We acknowledge that the diagnostic accuracy of the Differential-STAND system is very similar to the accuracy based on clinical classification. However, we envision the added value of Differential-STAND system to clinical diagnosis will occur in subjects who have dementia that is difficult to classify (which the Differential-STAND approach was able to make correct pathological classification in all the cases), mixed dementia pathologies, mildly symptomatic subjects early in the disease process who have not yet presented symptoms clinically (e.g. mild LBDs in cluster #9), and clinically atypical cases. It has in fact been previously shown at the group-level that patterns of atrophy on MRI can help identify the presence of AD pathology in subjects with atypical clinical syndromes (Josephs et al., 2010
; Whitwell et al., 2009a
), suggesting that an individual-level differential-STAND approach could be very useful. Finally we note that while the diagnostic performance of Differential-STAND was similar to that of clinicians, the clinicians who proved the diagnoses in our study were highly skilled behavioral Neurology specialists practicing in a large tertiary referral medical center (Mayo Clinic). We expect that diagnostic performance of clinicians who do not see large numbers of neurodegenerative dementia patients would be worse. Diagnostic performance data support this assumption, for example the sensitivity of DLB diagnosis varies between 0–100 percent (McKeith et al., 2004
) depending on the expertise of the clinician. In contrast, Differential-STAND is not based on clinical expertise but simply on a subject’s MRI scan which is independent of site to site variation in clinical expertise. We therefore expect that a major clinical utility of the Differential-STAND system would be in situations where highly skilled clinical experts are not available. Similar findings have been reported in the FDG PET literature indicating that the use of imaging (PET scans) can add valuable information to clinical evaluation particularly in situations where highly skilled specialists are not available (Silverman et al., 2002
Limitations of this study
- A scheme for pathological staging of disease severity that maps to cortical atrophy exists for AD (Braak staging) but analogous pathological schemes for staging severity and atrophy do not exist for FTLD-TDP or LBD. If accepted pathological severity staging schemes existed for FTLD-TDP and LBD, it would allow the development and validation of a system that could assign the relative contribution of each pathology subtype. However at the present time, the proposed system would deal with the problem of mixed pathologies by assigning the subjects with mixed pathologies to the atrophy pattern matching the Differential-STAND Maps of the dominant neurodegenerative pathology (underlying the dementia).

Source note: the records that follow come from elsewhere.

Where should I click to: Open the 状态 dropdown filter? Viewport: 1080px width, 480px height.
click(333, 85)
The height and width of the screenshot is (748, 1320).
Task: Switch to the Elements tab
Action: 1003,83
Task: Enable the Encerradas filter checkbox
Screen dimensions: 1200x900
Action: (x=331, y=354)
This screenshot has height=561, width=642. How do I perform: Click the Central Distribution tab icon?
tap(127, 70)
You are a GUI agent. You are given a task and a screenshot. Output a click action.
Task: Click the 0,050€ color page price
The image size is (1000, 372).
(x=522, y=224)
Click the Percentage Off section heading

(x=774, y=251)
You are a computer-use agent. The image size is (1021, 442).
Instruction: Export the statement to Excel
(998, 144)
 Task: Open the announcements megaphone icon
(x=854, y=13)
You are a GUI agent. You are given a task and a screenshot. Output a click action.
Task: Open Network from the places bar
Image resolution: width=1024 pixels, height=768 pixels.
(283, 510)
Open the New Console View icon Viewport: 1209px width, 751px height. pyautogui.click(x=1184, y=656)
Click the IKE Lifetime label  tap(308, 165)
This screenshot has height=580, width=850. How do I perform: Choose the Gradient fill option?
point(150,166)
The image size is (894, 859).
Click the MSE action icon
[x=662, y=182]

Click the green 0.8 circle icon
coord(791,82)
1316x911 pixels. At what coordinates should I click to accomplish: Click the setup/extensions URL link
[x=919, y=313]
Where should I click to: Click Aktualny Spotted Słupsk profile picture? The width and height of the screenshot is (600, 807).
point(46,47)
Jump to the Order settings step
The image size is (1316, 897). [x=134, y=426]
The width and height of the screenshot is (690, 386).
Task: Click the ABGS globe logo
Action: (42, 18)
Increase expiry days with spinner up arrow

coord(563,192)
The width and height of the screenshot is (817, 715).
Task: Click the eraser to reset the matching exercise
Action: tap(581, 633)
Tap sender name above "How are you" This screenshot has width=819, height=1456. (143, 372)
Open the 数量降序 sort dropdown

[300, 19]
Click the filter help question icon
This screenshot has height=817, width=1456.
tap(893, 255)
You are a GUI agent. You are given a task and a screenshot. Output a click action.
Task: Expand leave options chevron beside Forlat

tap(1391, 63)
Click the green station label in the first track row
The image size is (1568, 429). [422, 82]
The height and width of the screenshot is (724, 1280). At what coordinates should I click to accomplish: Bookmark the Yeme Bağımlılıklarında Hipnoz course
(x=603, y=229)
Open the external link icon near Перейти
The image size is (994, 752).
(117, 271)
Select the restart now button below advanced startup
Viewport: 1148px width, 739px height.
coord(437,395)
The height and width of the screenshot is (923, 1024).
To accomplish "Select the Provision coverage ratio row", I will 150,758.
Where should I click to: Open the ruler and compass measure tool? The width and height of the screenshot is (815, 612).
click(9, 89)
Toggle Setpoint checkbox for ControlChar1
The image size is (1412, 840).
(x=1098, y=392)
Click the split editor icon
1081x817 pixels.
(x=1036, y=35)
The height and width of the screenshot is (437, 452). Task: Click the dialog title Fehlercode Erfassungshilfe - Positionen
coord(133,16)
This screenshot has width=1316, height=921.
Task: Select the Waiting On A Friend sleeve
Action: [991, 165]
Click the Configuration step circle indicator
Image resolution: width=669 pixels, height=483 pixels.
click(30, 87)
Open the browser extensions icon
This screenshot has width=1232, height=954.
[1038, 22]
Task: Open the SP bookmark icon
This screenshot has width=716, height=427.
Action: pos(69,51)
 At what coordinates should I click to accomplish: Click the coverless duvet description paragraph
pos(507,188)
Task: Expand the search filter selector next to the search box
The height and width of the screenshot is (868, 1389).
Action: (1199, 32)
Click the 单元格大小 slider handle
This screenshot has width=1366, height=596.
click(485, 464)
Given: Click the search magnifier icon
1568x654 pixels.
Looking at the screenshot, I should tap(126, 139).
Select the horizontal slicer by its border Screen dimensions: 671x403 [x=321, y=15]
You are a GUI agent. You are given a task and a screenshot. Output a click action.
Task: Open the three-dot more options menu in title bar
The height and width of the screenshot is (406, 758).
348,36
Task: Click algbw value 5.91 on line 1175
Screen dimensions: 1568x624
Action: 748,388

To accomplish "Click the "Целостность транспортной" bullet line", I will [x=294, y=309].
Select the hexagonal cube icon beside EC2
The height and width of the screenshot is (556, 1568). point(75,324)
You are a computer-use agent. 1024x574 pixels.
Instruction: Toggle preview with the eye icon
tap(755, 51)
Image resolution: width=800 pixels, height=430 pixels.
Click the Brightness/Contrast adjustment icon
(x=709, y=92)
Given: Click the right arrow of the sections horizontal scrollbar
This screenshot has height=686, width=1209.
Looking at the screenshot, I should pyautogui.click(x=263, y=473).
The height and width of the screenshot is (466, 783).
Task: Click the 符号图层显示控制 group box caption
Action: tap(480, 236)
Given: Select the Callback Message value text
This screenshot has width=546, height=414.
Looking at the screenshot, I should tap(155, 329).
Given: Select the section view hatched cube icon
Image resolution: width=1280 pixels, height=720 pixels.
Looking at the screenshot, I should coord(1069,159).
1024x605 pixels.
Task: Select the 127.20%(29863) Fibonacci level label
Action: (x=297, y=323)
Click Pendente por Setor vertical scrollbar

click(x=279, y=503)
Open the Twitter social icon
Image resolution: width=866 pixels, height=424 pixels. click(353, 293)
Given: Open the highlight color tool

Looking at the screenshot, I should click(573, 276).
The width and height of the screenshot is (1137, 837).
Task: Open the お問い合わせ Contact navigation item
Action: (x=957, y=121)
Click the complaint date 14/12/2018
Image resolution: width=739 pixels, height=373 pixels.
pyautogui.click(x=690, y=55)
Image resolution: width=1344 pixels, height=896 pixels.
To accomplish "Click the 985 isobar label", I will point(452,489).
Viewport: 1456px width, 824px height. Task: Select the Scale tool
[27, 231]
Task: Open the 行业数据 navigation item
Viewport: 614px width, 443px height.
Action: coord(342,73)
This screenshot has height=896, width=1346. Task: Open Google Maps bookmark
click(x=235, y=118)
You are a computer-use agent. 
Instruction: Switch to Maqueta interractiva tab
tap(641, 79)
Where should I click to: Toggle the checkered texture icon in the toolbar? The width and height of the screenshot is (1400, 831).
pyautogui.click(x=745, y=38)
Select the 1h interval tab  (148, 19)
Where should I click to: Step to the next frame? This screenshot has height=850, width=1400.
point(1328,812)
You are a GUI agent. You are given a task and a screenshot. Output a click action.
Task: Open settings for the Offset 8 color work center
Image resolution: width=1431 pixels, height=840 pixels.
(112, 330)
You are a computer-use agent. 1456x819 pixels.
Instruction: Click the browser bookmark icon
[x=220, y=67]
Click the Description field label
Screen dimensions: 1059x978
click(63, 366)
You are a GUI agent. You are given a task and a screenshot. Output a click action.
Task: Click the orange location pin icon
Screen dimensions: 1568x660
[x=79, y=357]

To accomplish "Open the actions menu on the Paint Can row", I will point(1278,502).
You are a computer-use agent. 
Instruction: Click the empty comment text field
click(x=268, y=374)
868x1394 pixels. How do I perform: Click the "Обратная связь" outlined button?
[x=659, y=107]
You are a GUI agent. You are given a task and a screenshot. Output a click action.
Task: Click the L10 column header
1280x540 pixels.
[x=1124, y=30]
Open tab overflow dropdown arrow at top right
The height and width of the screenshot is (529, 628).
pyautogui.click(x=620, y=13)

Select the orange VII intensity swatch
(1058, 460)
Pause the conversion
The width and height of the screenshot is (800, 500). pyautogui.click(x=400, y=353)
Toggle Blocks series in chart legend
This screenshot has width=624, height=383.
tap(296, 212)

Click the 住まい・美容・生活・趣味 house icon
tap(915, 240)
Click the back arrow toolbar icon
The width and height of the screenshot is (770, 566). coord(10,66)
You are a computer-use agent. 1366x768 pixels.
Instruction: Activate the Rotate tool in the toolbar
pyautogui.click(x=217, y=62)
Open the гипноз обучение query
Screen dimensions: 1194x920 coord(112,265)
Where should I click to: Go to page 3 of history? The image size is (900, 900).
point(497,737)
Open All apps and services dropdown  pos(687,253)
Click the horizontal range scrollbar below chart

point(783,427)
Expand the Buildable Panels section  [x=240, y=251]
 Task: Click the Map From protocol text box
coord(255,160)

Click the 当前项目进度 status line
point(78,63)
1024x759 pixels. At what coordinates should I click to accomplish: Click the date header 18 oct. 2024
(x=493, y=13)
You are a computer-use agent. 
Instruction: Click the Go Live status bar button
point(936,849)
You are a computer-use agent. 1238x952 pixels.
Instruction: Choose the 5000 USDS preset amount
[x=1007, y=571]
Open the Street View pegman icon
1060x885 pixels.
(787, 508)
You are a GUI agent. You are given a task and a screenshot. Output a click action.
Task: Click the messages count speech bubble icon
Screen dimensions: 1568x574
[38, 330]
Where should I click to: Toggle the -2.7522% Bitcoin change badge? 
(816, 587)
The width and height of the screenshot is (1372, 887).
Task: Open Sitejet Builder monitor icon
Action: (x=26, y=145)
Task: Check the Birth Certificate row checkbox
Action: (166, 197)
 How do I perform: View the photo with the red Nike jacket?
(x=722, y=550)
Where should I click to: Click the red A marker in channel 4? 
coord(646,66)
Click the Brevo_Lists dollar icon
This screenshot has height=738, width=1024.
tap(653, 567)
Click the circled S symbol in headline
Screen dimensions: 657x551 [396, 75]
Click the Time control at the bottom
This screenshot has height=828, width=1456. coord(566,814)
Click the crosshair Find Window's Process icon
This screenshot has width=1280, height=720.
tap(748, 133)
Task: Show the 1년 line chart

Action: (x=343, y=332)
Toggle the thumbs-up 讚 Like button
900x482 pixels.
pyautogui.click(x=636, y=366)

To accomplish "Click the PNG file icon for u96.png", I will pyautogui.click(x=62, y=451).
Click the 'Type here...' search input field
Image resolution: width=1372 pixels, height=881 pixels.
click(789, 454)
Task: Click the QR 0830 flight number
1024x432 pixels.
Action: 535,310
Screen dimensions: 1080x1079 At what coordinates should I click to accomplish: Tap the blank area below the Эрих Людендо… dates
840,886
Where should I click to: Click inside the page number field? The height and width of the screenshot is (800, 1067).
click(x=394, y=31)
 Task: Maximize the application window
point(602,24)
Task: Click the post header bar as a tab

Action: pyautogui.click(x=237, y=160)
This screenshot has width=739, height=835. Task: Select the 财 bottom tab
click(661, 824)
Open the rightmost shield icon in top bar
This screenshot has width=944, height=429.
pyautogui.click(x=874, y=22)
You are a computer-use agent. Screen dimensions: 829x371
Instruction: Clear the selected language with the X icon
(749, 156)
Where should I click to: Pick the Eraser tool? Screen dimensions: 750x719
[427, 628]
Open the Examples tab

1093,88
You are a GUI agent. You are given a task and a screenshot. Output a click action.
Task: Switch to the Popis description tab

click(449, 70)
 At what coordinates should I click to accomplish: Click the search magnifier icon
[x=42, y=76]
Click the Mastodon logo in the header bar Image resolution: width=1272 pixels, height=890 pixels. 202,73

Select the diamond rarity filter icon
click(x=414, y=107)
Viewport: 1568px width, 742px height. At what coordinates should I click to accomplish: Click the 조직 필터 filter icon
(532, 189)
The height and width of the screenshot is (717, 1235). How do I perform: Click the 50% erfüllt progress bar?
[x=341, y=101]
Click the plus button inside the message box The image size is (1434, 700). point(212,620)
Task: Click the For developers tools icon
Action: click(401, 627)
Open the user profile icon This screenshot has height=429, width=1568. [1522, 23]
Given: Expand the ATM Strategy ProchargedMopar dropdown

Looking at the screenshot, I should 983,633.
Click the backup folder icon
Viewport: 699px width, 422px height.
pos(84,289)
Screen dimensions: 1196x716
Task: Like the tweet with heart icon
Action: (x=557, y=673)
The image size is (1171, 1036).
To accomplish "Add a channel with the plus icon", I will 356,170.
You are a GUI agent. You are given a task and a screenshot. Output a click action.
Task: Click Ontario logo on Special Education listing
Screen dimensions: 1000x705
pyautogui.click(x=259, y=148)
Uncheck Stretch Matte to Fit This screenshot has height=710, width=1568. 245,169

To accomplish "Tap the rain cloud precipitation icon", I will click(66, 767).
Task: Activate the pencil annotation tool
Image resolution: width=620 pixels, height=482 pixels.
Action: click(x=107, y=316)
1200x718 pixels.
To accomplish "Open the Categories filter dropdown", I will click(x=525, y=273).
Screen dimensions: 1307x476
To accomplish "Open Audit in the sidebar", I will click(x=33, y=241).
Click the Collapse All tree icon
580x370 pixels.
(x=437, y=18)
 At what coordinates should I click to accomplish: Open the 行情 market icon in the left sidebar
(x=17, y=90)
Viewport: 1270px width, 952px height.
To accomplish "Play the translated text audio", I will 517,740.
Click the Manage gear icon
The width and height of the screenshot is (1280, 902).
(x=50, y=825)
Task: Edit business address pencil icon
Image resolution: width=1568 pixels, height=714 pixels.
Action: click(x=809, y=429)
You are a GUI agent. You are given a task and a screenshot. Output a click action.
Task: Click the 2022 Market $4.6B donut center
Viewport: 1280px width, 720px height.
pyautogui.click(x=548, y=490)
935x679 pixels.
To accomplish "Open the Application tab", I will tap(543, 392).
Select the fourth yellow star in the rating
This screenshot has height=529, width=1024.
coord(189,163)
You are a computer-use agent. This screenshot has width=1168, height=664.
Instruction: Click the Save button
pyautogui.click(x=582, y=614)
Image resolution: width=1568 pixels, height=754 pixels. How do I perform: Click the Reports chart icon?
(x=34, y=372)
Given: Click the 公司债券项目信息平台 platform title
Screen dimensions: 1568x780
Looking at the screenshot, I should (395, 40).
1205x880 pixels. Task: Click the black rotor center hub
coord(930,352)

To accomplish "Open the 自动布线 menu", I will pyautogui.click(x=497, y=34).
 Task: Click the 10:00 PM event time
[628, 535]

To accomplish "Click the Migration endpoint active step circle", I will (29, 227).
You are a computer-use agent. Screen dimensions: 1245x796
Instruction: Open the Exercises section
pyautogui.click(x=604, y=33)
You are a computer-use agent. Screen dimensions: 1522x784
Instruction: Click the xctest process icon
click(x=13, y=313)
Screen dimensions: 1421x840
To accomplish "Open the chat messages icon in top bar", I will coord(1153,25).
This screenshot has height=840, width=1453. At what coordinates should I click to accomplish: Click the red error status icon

- Strength of this study is the use of autopsy diagnoses as the gold standard. This is at the same time a weakness, because to our knowledge, no center world wide including our own is in possession of a large enough sample of subjects with antemortem protocol MRIs and autopsy diagnoses in all three diseases to permit splitting the sample into independent training and test samples. Due to the small number of autopsy confirmed pure dementia cases, we do not have an independent test dataset where new subjects would be input into the Differential-STAND Map based system that had not been used to construct the classifier..
- It is inevitable that the identified pathologically confirmed CN subjects are older than the dementia cases specifically in the FTLD-TDP group. However the application of the age-adjustment of GM based on a uniform distribution of a large cohort of CN subjects ensures that this age effect is minimized.
- Vascular pathology has not been considered in this work at the present time and will be part of our future training databases.